At Delos, we take that information, and we fold that into insurance products. Embedded in our underwriting, in our pricing, in our aggregation management, in our PML [probable maximum loss], our work sphere, tail risk model, all of that, is the depths of the understanding from an academic standpoint: what is the science of wildfire. Our models have actually been very accurate over the last six years. A lot of the other models in the industry have not, partially because they do not have the depth and history with wildfire modeling that we do from an academic standpoint but also because there are structural aspects that are attributed to being a generalist carrier.

Q
Why does Delos feel comfortable insuring properties that other insurers are avoiding?
A

It starts with our ability to understand the risk of wildfire. With our models, we’ve been able to understand to a very high degree of certainty for ourselves what is the risk of each home to a wildfire loss. With that data and that confidence, we’ve been able to attract partners, specifically insurance capital capacity, that look at the data that we show them and the successful history that we have and say, “You guys are right. You understand how exposed each home is to wildfire.”

For us, we can answer the question of how exposed is each home, and then we can go into these areas and quote them insurance at a rate that makes sense for them, that is much more competitive than the other specialty groups that are out there, but also at a level that we make sure will return comfortably profitable results to our capital partners, which is incredibly important in order to continue to have those partners year over year.

Q
A lot of technology has been developed to mitigate risk as well as price risk. Does your technology enable homeowners to take a more proactive view?
A

We do give home hardening recommendations to the homes that we insure. We have not built it out yet, but on the road map for 2024 is a full policyholder portal that will give them a lot more detail about the risks of their property, what are the top hardening things that they can change that are personalized to their property specifically. We also want them to have all the relevant important pieces of information—what is their evacuation route if they need it, give them a feed of their local CalFire office, things like that. The reason why we started this company is we believed that we could create a financial vehicle solution, insurance, for people that are going to struggle but also to use our analytics to reduce loss. A core tenet of our company is working with homeowners to try to help them survive these types of fires.

Q
What should agents know?
A

We only sell through agents. We don’t sell direct online. That is not our strategy at all. My background is aerospace engineering. I did my master’s at Stanford in aerospace engineering and did my career in satellite-satellite imagery before starting the company in 2017. My co-founder [Shanna McIntyre], her background was physics and predictive modeling. When we got into this industry, we started building models, and we knew we wanted to build an MGA. In parallel, we wanted to learn insurance by selling it, not by studying it. We knew we were from outside the industry. Insurance is complicated. There is a lot to know.

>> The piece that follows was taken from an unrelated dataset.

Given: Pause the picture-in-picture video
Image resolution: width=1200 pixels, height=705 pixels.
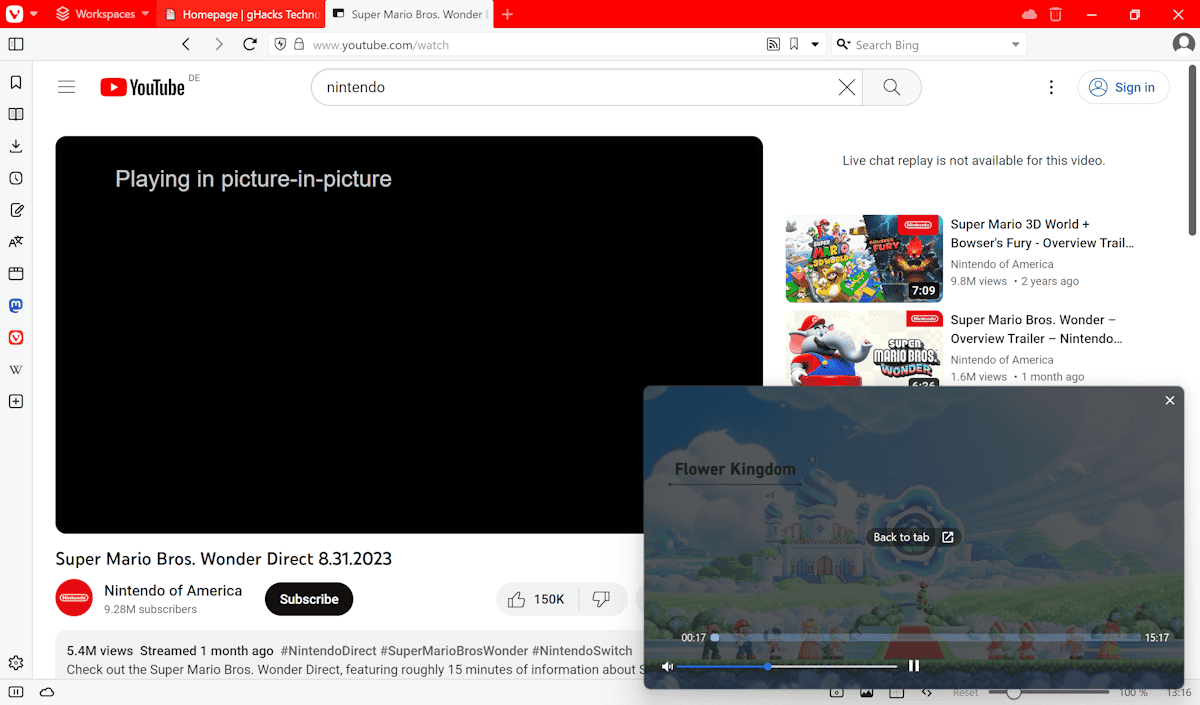Looking at the screenshot, I should coord(913,666).
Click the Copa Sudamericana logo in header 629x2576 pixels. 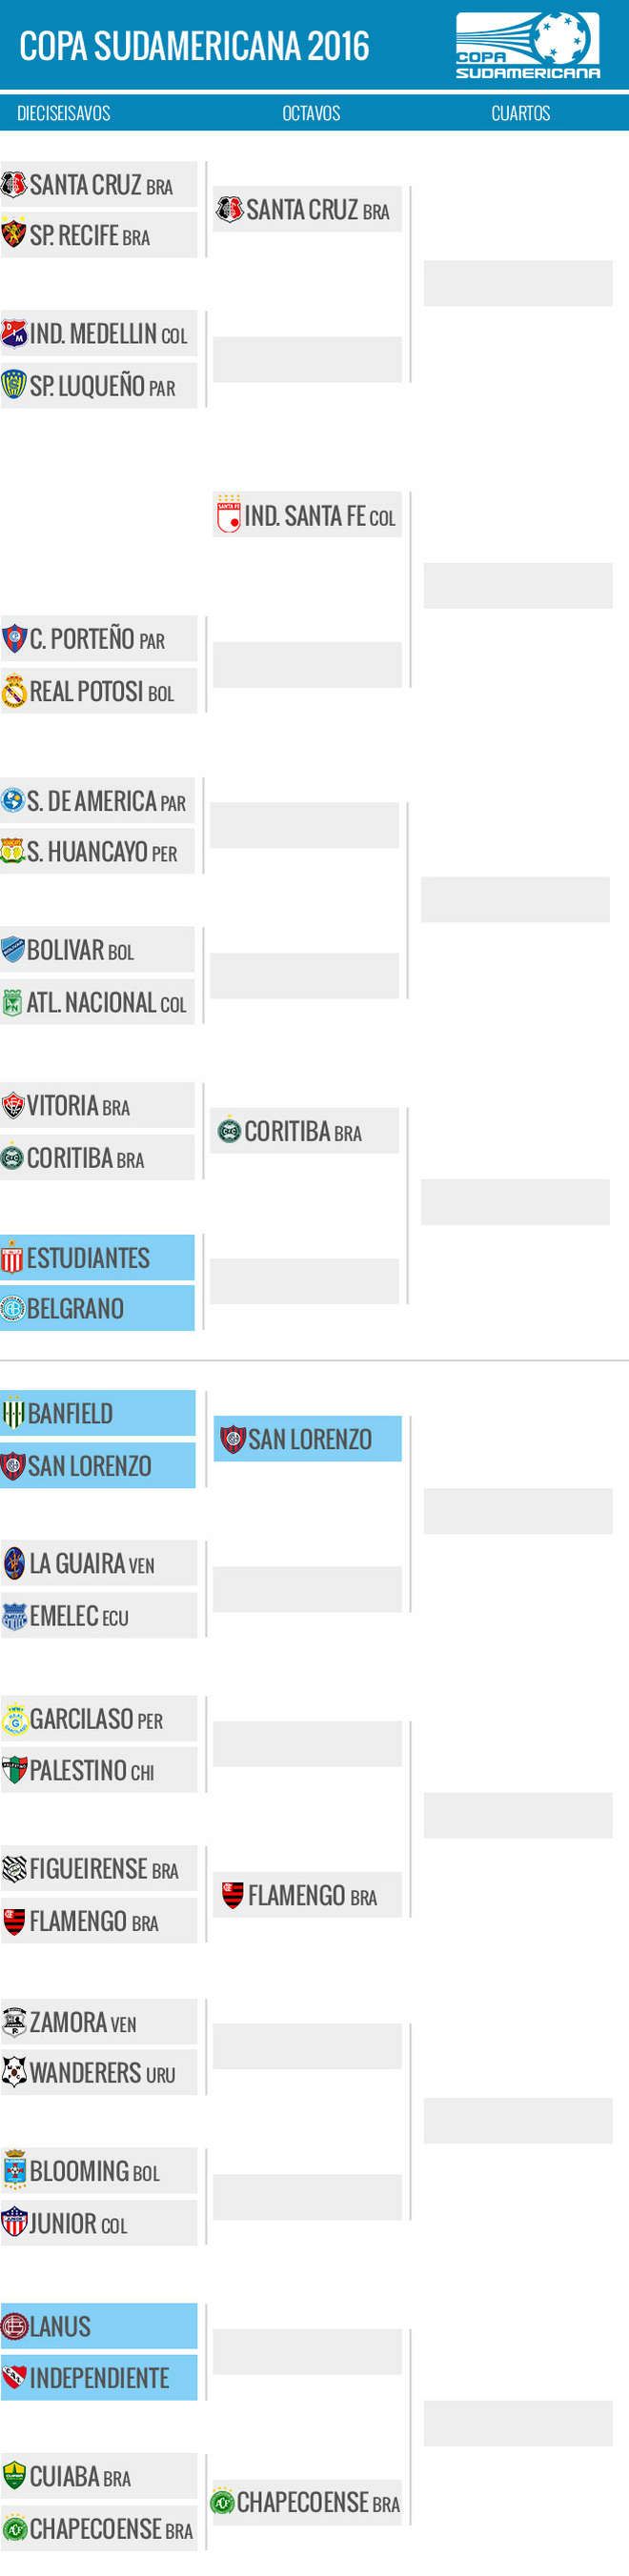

We became licensed brokers, and we created a little brokerage that sold in small towns: Calaveras, Tuolumne, Mariposa Counties. We had that for four years before we sold it. The point was to learn, and all of that taught us very well how difficult it is for a broker or an agent that is trying to sell a policy in areas that are this impacted. We had to re-shop every client every year. That’s just too much work for a broker.

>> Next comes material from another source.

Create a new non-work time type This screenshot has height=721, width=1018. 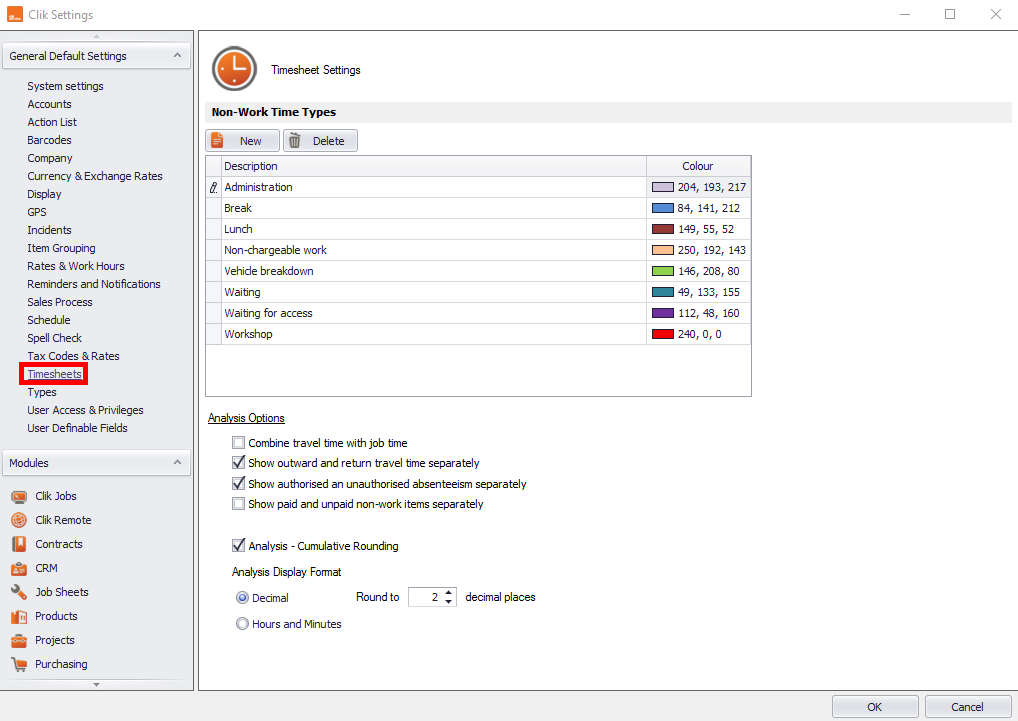(x=242, y=140)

We have created our solutions for agents based on that experience. We have a broker portal that we are very proud of that we believe is the least amount of work necessary for a broker to find a policy for any non-admitted company. The first thing you do is put in an address, and no more work or information is required from the agent. It’s quote, bind, issue all right there on the portal—no human underwriting that takes a really long time to get back to you. A lot of our sales process is built around our experience as a broker, understanding that you have to help the brokers if you want to be successful in this business.